Madame de Maintenon, his evil genius, hovers in the background, a black-robed priest whispering in her willing ear.
The King is seated by his courtiers. He roughly commands that they call his mistress-wife and waves them aside with imperious gesture.
De Maintenon’s keen eye catches the order, the priest disappears and the harlot who rules a world approaches with cat-like tread, her face a study of quiet triumphant cunning. She protests her undying love and with pious eloquence points the way by which his gracious majesty may yet earn his heavenly crown. A million industrious Huguenots have unfortunately survived the massacre of St. Bartholomew. If the King would win eternal salvation he can by ordering their death or submission to the dishonor of denying their soul’s faith in God. She presents the fatal document. The old roué with trembling hand signs the revocation of the Edict of Nantes. France is again deluged in blood and two hundred thousand of her noblest children driven into exile.
The sun of the new day rises on fields of flowers strewn with the bodies of dead mothers and babes. As the night falls, terror-stricken refugees creep across the dark sands of the beach, enter the little boats and push off from their beloved motherland for the long exile, their saddened faces turned westward.
The sea is wide but not so wide that the English King’s hand cannot reach the throats of exiles and their children. By royal command Captain Preston orders his soldiers to shoot the people down in the streets of Boston on the night of March 5, 1770. Unarmed men shout defiance and the troops are withdrawn to hush the turmoil.
The frontiersmen of the wilderness of North Carolina are not so easily tamed. They seize their muskets and give the first armed resistance to the might of kings the New World has dared. The Royal Governor defeats the rebels in the Battle of Alamance on May 16, 1771, and hangs six of their leaders. As young James Pough stands with his arms pinioned behind his back he turns to his executioners and shouts: “My blood will be seed sown on good ground!”
Our fathers in Boston hear the shout and when the King attempts to enforce his stamp act they board his ship and throw the cargo into the sea.

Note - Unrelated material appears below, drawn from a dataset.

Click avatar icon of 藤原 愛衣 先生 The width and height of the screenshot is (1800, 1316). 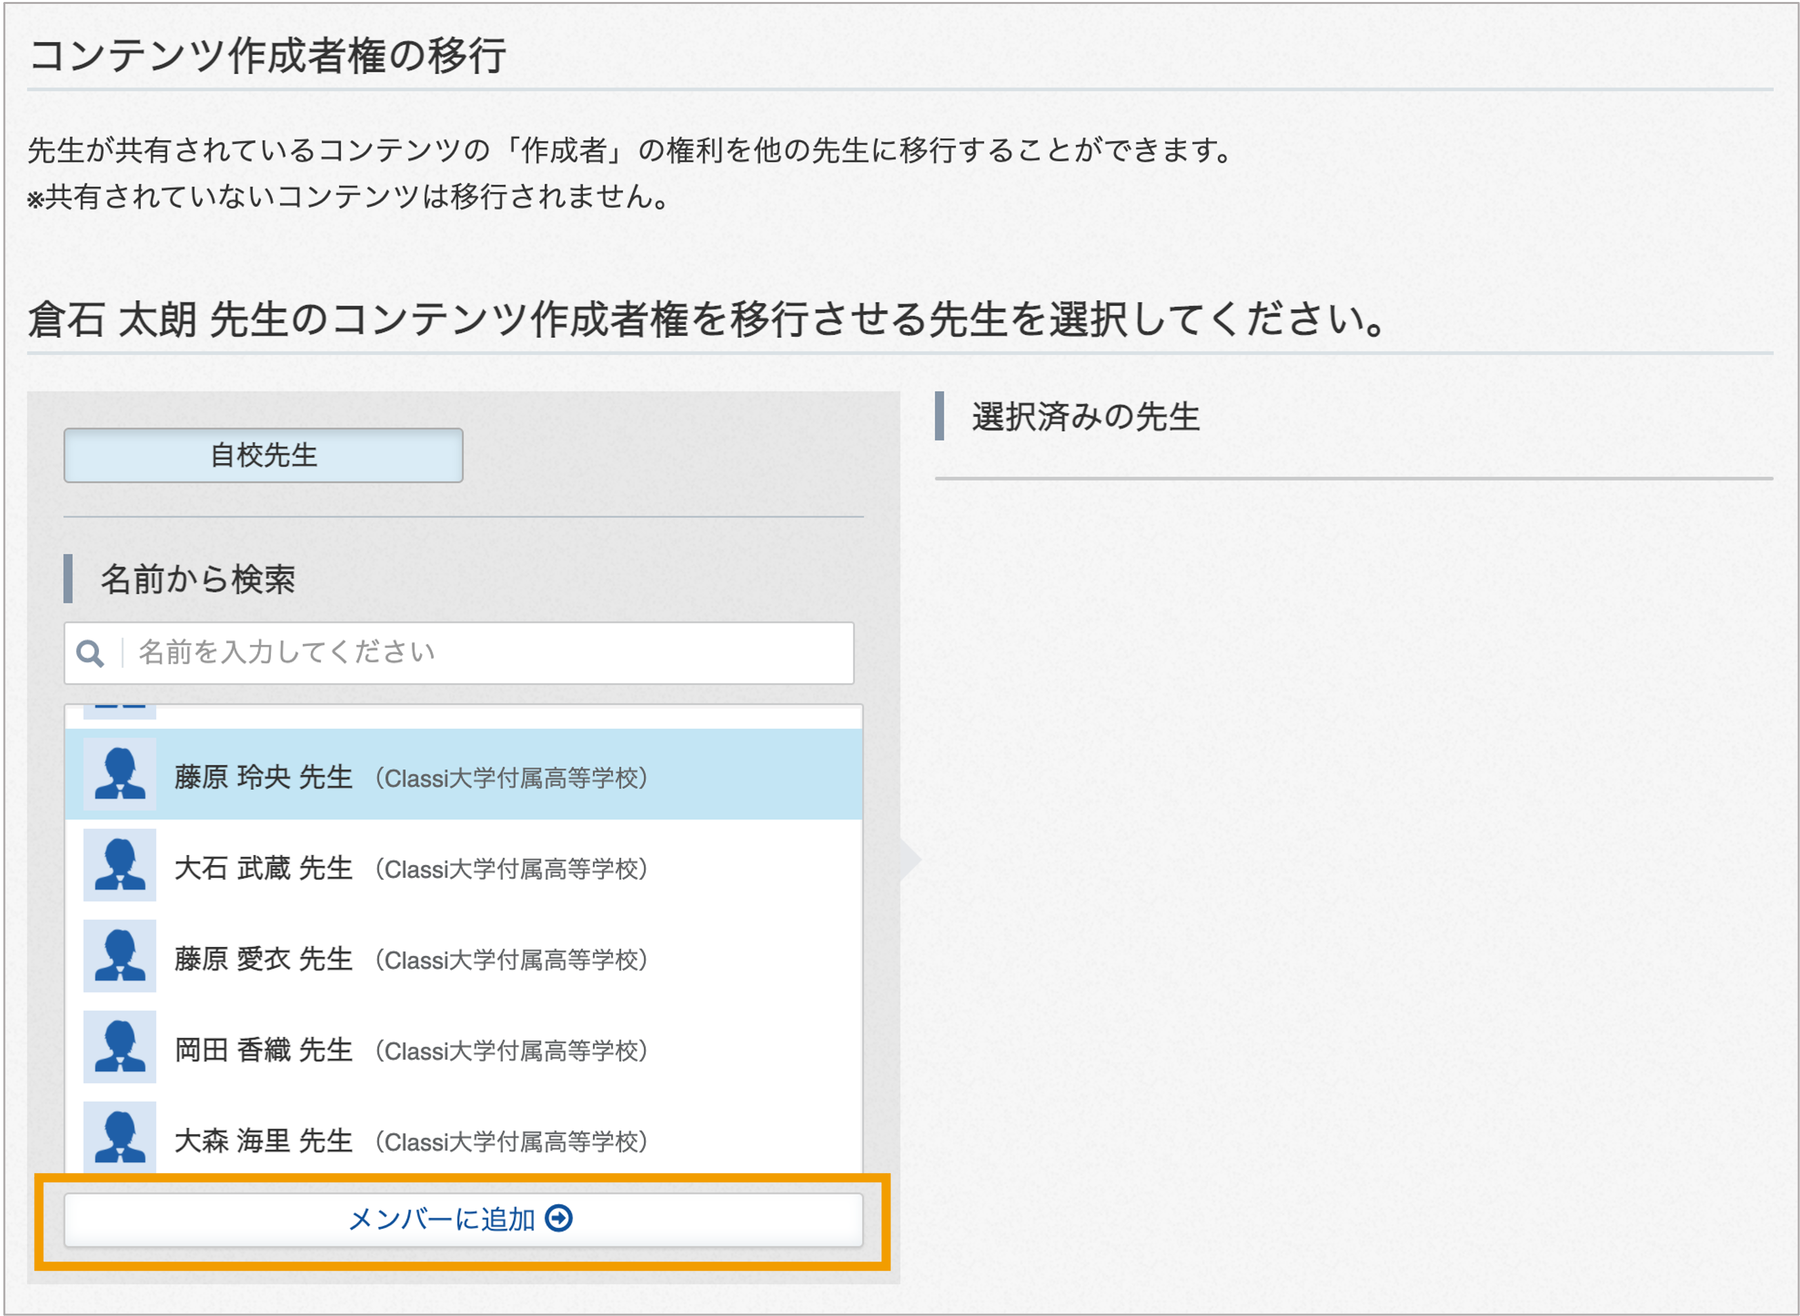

The Colonies are at war with the King. The big bell in Philadelphia is calling all to unite in common defense and Thomas Jefferson reads his immortal Declaration of Independence to the assembled leaders. His voice rings with a strange prophetic elation:
“We hold these truths to be self evident—that all men are created equal!”
The startled kings of the earth hear the new heresy in sullen wrath and join hands to crush the rebels. The German rulers hire to George III more than thirty thousand Teutonic soldiers with which to stamp out the threatening conflagration. The Hessians land on our shores and join hands with the scarlet ranks of the King of England.